▶ **ANFORDERUNG A**
Weshalb durfte die befragte Person laut dem Interview in diesem Jahr auch am Donnerstag in der Schule fehlen?
▶ **ANFORDERUNG B**
Zitiere aus dem Interview alles von „M: Ja, aber“ bis hinunter zu „gerne irgendwie verbinden.“.

▶ **AUSGEWÄHLTER AUSZUG**

M: Ja, aber ich interessiere mich zusätzlich auch für Naturwissenschaften und Informatik – oder auch für Kunst. Die Entscheidung ist wirklich schwer, und ich weiß noch nicht genau, was ich mal werden soll. Doch das geht ja vielen so. Eigentlich würde ich alles, was ich mache, gerne irgendwie verbinden.
MW: Als Wissenschaftsjournalistin zum Beispiel?
M: Ja, oder als Data-Journalistin. Vielleicht werde ich aber auch Unternehmerin.
MW: Du warst vier Tage in Leipzig auf der Buchmesse. Da entstehen ja Fehltage an der Schule. Wird dein Bloggen von der Schule unterstützt?
M: Es gibt an meiner Schule viele nette Lehrer, die es toll finden, dass ich über Bücher blogge. Manche folgen meinem Blog auch. Insgesamt wird es positiv aufgenommen. Seitdem wir zur Buchmesse fahren, lassen meine Eltern mich offiziell für den Messefreitag von der Schule befreien. Wegen des KiKA-Drehs durfte ich in diesem Jahr auch am Donnerstag fehlen. Das war mit der Schule so abgesprochen.
MW: Ganz andere Frage: Warst du gestern auf der Demo (Die fridays-for-future-Demo war am 29.3.)?

▶ **ANGEZEIGTE DATEN**

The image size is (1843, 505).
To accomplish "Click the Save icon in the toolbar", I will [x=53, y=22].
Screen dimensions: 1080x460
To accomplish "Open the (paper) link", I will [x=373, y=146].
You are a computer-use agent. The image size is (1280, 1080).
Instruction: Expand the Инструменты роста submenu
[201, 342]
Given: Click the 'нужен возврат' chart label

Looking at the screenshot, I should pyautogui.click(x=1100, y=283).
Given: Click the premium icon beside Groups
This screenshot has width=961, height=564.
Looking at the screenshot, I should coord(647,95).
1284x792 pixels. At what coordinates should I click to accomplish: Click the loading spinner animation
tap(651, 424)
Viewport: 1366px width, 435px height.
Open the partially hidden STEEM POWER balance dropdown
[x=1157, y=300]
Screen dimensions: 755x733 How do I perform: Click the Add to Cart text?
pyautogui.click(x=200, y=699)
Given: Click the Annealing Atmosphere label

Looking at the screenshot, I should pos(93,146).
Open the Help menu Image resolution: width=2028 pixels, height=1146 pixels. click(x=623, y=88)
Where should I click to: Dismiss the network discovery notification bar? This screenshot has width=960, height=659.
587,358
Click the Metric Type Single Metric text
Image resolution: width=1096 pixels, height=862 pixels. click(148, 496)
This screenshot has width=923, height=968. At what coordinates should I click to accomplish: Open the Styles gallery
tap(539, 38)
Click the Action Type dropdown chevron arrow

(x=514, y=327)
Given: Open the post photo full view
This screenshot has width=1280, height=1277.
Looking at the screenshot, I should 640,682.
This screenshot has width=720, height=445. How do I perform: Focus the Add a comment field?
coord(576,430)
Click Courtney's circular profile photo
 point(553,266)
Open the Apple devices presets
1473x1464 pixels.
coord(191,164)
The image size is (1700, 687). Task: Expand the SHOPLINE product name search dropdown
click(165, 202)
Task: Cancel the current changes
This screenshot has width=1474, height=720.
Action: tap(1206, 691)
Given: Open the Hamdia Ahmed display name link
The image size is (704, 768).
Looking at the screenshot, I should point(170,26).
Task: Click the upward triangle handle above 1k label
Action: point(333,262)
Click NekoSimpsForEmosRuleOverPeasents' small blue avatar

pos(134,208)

▶ **MUSTERLÖSUNG A**
Wegen des KiKA-Drehs.

▶ **MUSTERLÖSUNG B**
M: Ja, aber ich interessiere mich zusätzlich auch für Naturwissenschaften und Informatik – oder auch für Kunst. Die Entscheidung ist wirklich schwer, und ich weiß noch nicht genau, was ich mal werden soll. Doch das geht ja vielen so. Eigentlich würde ich alles, was ich mache, gerne irgendwie verbinden.